# What you have to do
A line belongs in the answer only if it contains the word "Instagram"; copy every such line from the listing below.

# Data for this task
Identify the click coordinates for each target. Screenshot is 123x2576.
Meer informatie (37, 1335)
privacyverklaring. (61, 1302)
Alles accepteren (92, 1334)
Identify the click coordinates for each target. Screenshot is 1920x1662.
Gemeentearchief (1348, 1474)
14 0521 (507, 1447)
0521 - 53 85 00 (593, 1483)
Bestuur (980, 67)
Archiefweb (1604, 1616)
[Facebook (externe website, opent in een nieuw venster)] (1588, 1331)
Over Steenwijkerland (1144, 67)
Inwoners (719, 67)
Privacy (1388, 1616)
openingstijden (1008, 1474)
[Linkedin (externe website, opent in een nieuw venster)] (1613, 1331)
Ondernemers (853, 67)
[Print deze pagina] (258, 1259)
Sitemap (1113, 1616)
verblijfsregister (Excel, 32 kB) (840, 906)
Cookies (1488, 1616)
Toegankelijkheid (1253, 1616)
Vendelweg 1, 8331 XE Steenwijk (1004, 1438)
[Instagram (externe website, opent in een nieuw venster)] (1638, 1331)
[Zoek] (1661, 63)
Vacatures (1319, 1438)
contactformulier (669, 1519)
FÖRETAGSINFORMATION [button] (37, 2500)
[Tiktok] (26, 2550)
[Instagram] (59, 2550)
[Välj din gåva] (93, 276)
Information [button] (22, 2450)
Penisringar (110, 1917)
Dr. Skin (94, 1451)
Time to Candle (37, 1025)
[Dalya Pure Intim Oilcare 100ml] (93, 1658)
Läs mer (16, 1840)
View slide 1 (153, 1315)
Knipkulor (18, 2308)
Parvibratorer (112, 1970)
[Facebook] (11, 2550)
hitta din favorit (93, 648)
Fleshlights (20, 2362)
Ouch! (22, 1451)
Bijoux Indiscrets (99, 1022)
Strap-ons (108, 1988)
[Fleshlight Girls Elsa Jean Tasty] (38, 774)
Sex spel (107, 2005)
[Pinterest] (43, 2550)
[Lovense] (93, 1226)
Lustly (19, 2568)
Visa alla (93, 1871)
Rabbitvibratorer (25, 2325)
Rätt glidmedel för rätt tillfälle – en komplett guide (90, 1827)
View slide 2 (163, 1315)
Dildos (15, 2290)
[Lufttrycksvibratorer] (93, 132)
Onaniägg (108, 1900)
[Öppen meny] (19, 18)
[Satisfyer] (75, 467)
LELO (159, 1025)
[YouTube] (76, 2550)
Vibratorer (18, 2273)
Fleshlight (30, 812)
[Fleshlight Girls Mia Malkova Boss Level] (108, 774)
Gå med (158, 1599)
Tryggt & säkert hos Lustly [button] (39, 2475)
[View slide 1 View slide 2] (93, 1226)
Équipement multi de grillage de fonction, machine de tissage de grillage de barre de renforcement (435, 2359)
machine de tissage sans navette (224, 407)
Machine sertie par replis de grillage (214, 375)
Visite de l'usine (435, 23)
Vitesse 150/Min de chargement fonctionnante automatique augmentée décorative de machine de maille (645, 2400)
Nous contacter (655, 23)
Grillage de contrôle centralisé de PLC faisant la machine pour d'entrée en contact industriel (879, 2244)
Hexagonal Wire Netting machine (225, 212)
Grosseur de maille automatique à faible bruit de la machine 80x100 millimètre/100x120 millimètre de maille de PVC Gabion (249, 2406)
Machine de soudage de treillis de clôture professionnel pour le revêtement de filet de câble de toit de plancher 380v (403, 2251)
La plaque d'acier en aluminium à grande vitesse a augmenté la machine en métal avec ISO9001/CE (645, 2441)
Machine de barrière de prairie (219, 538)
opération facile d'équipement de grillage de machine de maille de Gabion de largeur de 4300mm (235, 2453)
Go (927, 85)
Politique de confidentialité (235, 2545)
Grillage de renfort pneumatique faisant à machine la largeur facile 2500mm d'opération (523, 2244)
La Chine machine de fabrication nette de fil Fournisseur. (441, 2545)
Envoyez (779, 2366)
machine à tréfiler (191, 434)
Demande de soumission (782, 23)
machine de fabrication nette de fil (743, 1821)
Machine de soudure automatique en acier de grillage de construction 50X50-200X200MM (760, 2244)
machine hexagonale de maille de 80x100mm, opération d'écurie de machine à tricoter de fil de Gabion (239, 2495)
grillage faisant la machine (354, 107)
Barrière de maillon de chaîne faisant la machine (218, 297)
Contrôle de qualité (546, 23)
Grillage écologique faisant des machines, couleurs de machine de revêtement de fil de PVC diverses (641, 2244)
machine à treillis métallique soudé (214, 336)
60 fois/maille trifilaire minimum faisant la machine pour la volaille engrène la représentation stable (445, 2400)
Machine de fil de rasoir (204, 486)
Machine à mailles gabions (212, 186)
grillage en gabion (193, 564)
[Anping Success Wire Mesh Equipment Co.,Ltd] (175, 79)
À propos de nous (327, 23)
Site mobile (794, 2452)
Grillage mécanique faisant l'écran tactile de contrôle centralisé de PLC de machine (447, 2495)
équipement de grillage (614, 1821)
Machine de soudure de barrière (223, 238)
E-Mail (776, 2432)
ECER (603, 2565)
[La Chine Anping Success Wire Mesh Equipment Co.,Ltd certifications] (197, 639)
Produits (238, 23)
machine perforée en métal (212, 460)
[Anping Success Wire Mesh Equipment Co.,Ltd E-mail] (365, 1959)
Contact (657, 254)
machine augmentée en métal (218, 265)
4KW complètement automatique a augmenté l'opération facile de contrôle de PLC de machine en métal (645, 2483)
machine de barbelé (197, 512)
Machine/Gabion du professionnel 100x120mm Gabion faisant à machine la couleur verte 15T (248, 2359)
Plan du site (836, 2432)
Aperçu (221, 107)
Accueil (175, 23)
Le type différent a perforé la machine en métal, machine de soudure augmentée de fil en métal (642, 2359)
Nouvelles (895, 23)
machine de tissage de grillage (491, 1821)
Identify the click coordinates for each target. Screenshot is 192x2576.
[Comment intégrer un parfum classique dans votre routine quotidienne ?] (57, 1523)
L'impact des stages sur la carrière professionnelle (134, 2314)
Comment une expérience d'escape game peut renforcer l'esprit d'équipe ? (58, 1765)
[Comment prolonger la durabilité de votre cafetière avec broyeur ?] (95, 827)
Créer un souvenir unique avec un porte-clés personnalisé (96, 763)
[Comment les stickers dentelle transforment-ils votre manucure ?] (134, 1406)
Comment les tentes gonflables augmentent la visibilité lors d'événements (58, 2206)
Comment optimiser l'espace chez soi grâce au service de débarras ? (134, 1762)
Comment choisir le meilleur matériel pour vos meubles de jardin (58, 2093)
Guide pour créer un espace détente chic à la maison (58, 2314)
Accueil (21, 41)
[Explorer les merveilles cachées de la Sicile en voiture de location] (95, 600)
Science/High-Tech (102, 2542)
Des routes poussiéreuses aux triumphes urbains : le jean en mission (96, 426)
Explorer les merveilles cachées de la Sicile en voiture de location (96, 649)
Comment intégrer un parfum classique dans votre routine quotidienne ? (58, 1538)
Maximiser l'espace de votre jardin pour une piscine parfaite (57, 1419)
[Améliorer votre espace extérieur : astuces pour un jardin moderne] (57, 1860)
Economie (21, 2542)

# Result
[Instagram (externe website, opent in een nieuw venster)] (1638, 1331)
[Instagram] (59, 2550)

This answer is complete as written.